Saturday, July 19, 2008

Accept-Encoding 'gzip' to make your cralwer faster

If you are looking for a way to make your web crawler / spider work faster, then you must be looking for reducing the time to fetch data from the Internet. Fortunately many websites provide the content in compressed format if the server gets such type of request. If you see the request header of Firefox (you can use firebug to see the request / response headers), you can find that it always asks for gzip content. If the server provides gzip, then it sends data in gzip form otherwise it sends html. gzip data reduces bandwidth and thus make the program to scrape / harvest data faster.

So you can do the same from you Python code. Just add ('Accept-Encoding', 'gzip,deflate') in the request header. Check the following code chunk:

opener = urllib2.build_opener()
opener.addheaders = [('Referer', referer),
('User-Agent', uagent),
('Accept-Encoding', 'gzip,deflate')]
usock = opener.open(url)
url = usock.geturl()
data = decode(usock)
usock.close()
return data

Note the decode() function used in the code. Yes, you have to decode the content (if it's compressed).

def decode (page):
encoding = page.info().get("Content-Encoding")
if encoding in ('gzip', 'x-gzip', 'deflate'):
content = page.read()
if encoding == 'deflate':
data = StringIO.StringIO(zlib.decompress(content))
else:
data = gzip.GzipFile('', 'rb', 9, StringIO.StringIO(content))
page = data.read()

return page


You can also have a look at this page from the book - Dive Into Python: http://diveintopython.org/http_web_services/gzip_compression.html

If you would like to buy a hard copy of this book, get it from here: Dive Into Python

7 comments:

avi.dullu said...

AWESUM !!!! ....

this is a boost ...
thnx for d code :)

subeen said...

Thanks for your comment.

Andrey said...

in case encoding is not gzipped, some corrections.

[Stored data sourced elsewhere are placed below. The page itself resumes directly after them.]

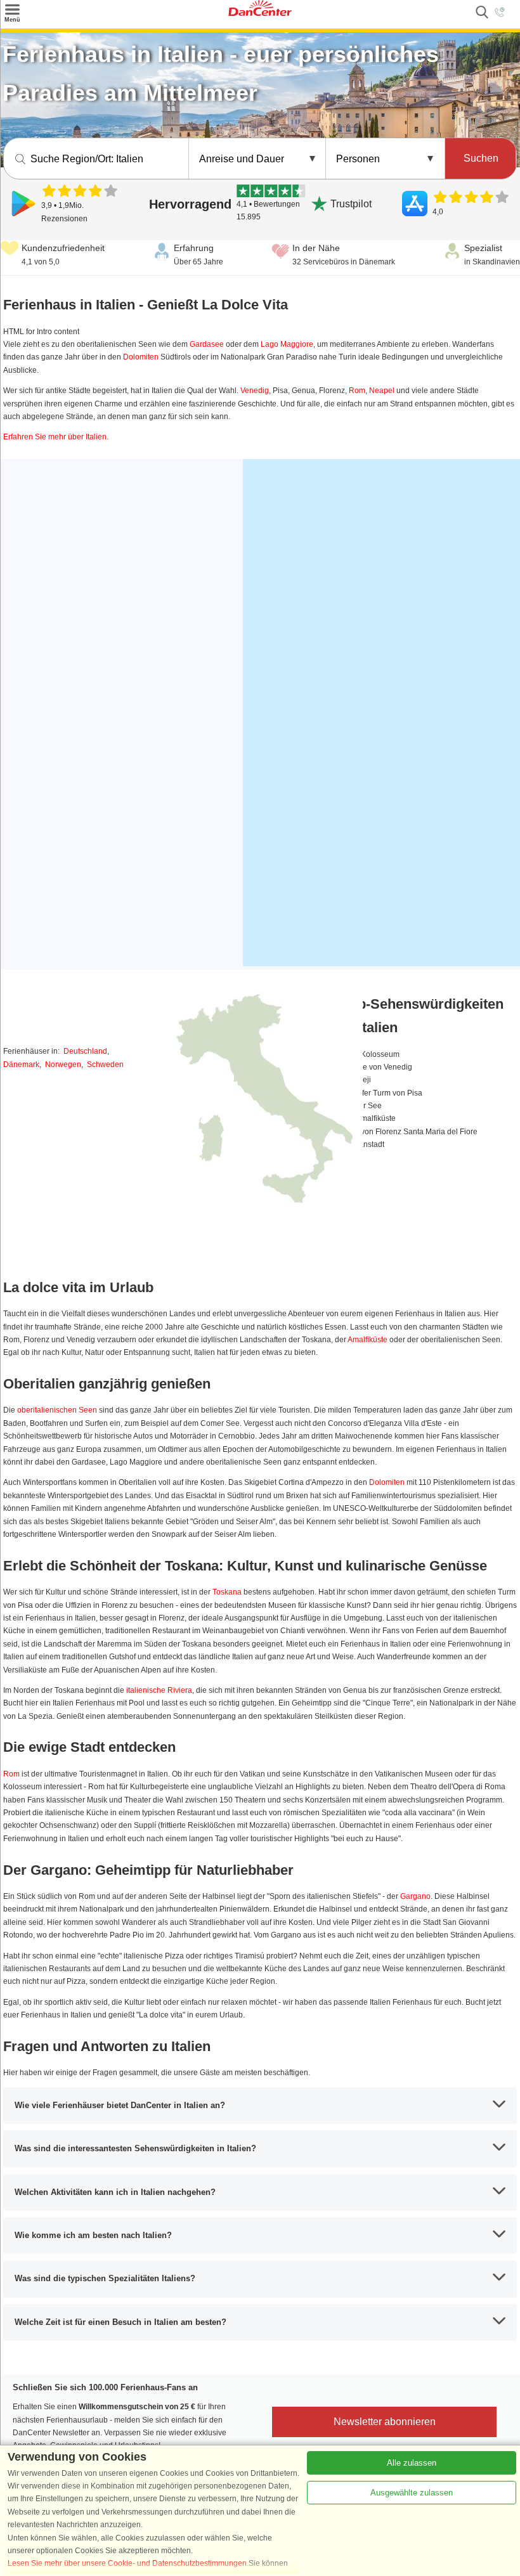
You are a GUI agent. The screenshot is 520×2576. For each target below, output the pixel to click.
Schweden (105, 1064)
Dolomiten (141, 357)
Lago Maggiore (287, 344)
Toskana (227, 1592)
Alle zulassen (411, 2463)
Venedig (254, 390)
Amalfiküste (367, 1339)
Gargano (415, 1896)
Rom (357, 390)
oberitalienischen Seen (57, 1410)
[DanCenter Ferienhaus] (260, 13)
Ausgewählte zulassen (411, 2492)
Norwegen (63, 1064)
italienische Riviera (159, 1690)
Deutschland (85, 1051)
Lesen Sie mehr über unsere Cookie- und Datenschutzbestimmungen (127, 2563)
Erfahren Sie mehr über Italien (55, 436)
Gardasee (207, 344)
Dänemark (21, 1064)
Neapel (381, 390)
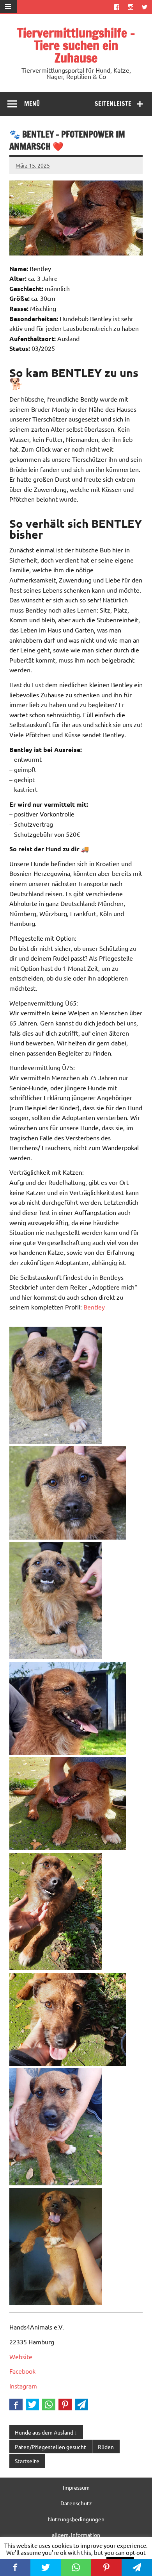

encoding = page.info().get("Content-Encoding")
if encoding in ('gzip', 'x-gzip', 'deflate'):
content = page.read()
if encoding == 'deflate':
data = StringIO.StringIO(zlib.decompress(content))
else:
data = gzip.GzipFile('', 'rb', 9, StringIO.StringIO(content))
content = data.read()
else:
content = page.read()
return content

andresgutgon said...

+ 1 for Andrey change

andresgutgon said...

Also you sould import this libraries:

import gzip
import StringIO
import zlib

shatu said...

Its awesome... maybe it'll work only for python2

for python3

fetch = opener.open(request)
data = gzip.decompress(fetch.read())
data = str(data,'utf-8')

this will work...cheers

Riyad Parvez said...

How do I drop "Accept-Encoding" field from header?